We are currently witnessing a concerning surge in the spread of hate speech across various social media platforms, targeting individuals or groups based on their protected characteristics such as race, religion, nationality and gender. This paper focuses on the detection of hate type (Task 1) and hate target (Task 2) in the Arabic language. To comprehensively address this problem, we have combined and re-annotated hate speech tweets from existing publicly available corpora, resulting in the creation of AraTar, the first and largest Arabic corpus annotated with support for multi-label classification for both hate speech types and target detection with a high inter-annotator agreement. Additionally, we sought to determine the most effective machine learning-based approach for addressing this issue.
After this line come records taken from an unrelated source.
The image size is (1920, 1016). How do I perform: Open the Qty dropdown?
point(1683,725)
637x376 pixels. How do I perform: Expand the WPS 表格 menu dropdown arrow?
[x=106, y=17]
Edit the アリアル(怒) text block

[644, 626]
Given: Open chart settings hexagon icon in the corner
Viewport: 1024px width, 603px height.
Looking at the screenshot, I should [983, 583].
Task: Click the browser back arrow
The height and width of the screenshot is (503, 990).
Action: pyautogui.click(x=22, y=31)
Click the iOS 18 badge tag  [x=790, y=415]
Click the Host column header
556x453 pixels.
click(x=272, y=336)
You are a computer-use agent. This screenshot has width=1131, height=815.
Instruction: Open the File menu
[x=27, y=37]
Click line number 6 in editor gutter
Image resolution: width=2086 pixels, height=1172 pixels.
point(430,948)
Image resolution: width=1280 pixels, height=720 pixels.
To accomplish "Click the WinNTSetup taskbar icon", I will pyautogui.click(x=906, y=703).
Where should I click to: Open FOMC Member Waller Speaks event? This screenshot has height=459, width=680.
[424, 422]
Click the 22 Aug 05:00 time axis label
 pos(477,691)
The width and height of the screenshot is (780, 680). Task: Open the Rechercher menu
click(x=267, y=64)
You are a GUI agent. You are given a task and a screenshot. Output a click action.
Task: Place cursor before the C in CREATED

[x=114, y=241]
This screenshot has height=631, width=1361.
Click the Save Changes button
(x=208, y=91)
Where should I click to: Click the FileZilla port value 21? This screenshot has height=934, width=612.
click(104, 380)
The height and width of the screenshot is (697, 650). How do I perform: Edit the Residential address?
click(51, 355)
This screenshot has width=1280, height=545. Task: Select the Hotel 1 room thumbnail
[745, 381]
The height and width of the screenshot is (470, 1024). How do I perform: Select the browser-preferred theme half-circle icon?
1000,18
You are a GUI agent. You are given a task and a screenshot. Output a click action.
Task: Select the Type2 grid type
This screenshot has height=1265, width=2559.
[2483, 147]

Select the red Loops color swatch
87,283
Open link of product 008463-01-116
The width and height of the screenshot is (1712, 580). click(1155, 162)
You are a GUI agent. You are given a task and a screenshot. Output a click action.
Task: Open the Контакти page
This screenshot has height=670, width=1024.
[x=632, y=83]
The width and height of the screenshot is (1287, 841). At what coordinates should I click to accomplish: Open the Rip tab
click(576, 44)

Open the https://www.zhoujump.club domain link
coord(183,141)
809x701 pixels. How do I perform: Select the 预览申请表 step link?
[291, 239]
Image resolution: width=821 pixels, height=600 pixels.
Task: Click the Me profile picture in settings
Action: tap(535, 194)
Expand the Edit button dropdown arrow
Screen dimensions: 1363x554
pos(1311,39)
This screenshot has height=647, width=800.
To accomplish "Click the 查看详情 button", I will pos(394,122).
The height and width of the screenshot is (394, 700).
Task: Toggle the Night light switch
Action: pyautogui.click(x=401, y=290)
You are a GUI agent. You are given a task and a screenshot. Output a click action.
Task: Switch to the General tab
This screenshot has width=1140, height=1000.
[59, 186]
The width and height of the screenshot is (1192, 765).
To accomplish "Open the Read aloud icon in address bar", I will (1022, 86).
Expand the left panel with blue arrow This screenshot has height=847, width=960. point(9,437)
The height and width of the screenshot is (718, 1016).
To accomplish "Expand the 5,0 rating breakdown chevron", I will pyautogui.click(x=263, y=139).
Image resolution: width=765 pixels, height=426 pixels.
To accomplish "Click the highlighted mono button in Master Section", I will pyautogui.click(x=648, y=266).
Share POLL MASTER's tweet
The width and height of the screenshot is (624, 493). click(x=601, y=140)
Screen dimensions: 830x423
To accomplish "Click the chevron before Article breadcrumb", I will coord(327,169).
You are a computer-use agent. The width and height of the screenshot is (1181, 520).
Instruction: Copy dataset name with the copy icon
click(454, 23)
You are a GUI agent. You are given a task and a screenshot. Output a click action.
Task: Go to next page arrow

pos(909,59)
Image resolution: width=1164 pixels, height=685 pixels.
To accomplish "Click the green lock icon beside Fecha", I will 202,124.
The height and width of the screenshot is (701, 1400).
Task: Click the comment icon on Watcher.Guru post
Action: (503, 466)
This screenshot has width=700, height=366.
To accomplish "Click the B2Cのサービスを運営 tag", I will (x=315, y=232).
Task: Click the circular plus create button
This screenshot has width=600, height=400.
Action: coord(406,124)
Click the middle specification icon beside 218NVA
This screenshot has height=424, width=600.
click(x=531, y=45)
To achieve this, we compare and evaluate different approaches, including: (1) traditional machine learning-based models, (2) deep learning-based models fed with contextual embeddings, and (3) fine-tuning language models (LMs). Our results demonstrate that fine-tuning LMs, specifically using AraBERTv0.2-twitter (base), achieved the highest performance, with a micro-averaged F1-score of 84.5% and 85.03%, and a macro-averaged F1-score of 77.46% and 73.15%, for Tasks 1 and 2, respectively.